La version de Jim Acosta: «Ceci est un mensonge». La version de CNN:  «Dans son explication, la porte-parole Sarah Sanders a menti. Elle a fourni des accusations frauduleuses et cité un événement qui ne s’est jamais passé». La chaîne dénonce la suspension de l’accréditation de son journaliste et évoque une «menace pour notre démocratie». Très vite, l’Association des journalistes accrédités à la Maison Blanche monte elle aussi au créneau pour condamner ce qu’elle considère comme une réaction «disproportionnée» et «inacceptable». 

Mais ce n’est pas tout. La Maison Blanche, en l’occurrence Sarah Sanders, qui en est la porte-parole officielle, diffuse une vidéo de la séquence, pour prouver que Jim Acosta s’en est bien pris à la collaboratrice. Très vite, des internautes et journalistes s’aperçoivent que la vidéo est truquée. Il s’agit d’un montage fait par des gens liés à Infowars, un site proche de l’alt-right et banni notamment de YouTube et d’autres réseaux sociaux. 
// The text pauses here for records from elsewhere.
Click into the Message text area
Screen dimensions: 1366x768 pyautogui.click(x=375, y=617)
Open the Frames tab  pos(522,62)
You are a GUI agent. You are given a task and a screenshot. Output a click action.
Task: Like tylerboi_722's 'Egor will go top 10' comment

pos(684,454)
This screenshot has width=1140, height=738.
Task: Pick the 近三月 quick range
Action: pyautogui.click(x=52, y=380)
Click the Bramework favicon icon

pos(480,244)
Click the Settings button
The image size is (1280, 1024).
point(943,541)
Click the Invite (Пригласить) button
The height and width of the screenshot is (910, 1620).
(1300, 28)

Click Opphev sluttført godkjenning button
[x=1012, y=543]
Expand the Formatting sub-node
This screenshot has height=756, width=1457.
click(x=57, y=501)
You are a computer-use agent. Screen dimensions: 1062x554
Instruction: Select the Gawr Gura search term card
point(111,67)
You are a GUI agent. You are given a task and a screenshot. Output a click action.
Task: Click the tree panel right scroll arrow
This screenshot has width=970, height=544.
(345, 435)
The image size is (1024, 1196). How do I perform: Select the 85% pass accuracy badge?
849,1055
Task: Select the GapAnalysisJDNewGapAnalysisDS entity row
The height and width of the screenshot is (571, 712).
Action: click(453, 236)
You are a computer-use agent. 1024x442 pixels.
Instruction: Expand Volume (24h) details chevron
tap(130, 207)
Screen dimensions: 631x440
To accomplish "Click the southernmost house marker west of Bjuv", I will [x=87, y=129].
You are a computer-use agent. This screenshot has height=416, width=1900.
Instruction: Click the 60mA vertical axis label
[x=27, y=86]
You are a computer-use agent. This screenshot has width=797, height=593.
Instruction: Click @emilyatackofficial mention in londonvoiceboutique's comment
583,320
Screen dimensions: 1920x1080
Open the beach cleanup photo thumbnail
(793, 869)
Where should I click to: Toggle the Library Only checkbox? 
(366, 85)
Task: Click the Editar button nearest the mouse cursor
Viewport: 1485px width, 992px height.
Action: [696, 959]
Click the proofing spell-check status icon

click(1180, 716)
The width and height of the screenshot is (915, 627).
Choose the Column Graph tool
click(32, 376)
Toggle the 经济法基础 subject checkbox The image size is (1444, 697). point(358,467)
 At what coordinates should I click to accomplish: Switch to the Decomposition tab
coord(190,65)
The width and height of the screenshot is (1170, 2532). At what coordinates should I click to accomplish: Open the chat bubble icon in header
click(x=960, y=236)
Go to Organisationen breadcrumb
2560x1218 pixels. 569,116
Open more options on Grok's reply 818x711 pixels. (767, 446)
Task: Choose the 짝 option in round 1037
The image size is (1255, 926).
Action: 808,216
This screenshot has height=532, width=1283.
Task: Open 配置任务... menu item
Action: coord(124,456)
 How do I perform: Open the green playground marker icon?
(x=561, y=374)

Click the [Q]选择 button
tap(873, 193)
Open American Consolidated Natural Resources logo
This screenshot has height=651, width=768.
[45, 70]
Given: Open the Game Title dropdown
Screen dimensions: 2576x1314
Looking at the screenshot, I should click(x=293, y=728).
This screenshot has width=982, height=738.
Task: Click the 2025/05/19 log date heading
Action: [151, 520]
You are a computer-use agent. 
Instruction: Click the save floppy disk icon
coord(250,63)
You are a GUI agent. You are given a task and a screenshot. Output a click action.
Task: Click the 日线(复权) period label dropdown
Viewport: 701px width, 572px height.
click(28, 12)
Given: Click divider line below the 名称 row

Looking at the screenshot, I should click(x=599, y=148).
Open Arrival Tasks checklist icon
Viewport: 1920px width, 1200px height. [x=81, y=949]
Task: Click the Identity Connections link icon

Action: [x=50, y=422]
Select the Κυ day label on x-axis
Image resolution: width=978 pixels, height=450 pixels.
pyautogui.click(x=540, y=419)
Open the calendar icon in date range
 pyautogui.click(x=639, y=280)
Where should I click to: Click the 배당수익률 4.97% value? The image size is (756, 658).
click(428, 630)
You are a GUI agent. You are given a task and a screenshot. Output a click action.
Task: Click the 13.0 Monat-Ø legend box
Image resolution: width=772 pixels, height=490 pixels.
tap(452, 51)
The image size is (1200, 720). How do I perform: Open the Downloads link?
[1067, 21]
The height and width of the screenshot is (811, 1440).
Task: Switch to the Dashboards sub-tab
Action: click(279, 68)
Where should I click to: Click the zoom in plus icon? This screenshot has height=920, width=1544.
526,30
Que la Maison-Blanche tente de faire passer Jim Acosta pour un personnage agressif envers les femmes est lamentable. Mais qu’elle divulgue ensuite une vidéo retravaillée par un groupe plus que trouble l’est bien davantage. Tout a été fait – y compris l’augmentation de la vitesse – pour faire croire que le reporter a eu un geste violent envers la jeune femme. Regardez bien la vraie vidéo. La collaboratrice de la Maison Blanche tente à trois reprises de lui arracher son micro. Déterminé à répondre à Trump et à exercer son travail de journaliste, Jim Acosta, connu pour son caractère frondeur et un peu showman  – il n’a d’ailleurs pas que des amis dans la profession – lui résiste. Forcément, à un moment donné, leurs bras se touchent. Mais bien que dans un état d’excitation pour réagir aux attaques de Trump et obtenir des réponses, Jim Acosta s’excuse auprès d’elle. Ce son n’apparaît bien évidemment pas dans la vidéo truquée.

Cette histoire de bras est surtout là pour cacher le vrai problème: aux Etats-Unis, la liberté de la presse est mise à mal. Et elle l’est essentiellement en raison des attaques constantes du président. En affirmant vouloir supprimer le droit du sol, pourtant protégé par le Deuxième amendement, Trump avait déjà démontré qu’il semblait peu se soucier de la Constitution américaine. Ou alors – accordons-lui le bénéfice du doute – qu’il semble du moins peu se soucier de ce qu’elle contient. Faut-il lui rappeler que la liberté de la presse figure clairement dans le Premier amendement? Voici d’ailleurs ce que stipule le texte: «Le Congrès n’adoptera aucune loi relative à l’établissement d’une religion, ou à l’interdiction de son libre exercice; ou pour limiter la liberté d’expression, de la presse ou le droit des citoyens de se réunir pacifiquement ou d’adresser au Gouvernement des pétitions pour obtenir réparations des torts subis.»

Donald Trump et Jim Acosta n’en s’ont pas à leurs premiers échanges vifs. Le président s’en est aussi pris mercredi à une journaliste noire, dont il qualifié une question de «raciste» – elle l’interrogeait sur sa rhétorique nationaliste -, et a agressé verbalement d’autres confrères. Quant aux mots «Fake news» régulièrement balancés sur son compte Twitter pour qualifier les médias, on ne les compte même plus tellement ils sont nombreux. Jim Acosta est d’ailleurs le tout premier à en avoir été affublé. Menacé, il a été vu récemment à des meetings accompagné d’un garde du corps. C’est préoccupant.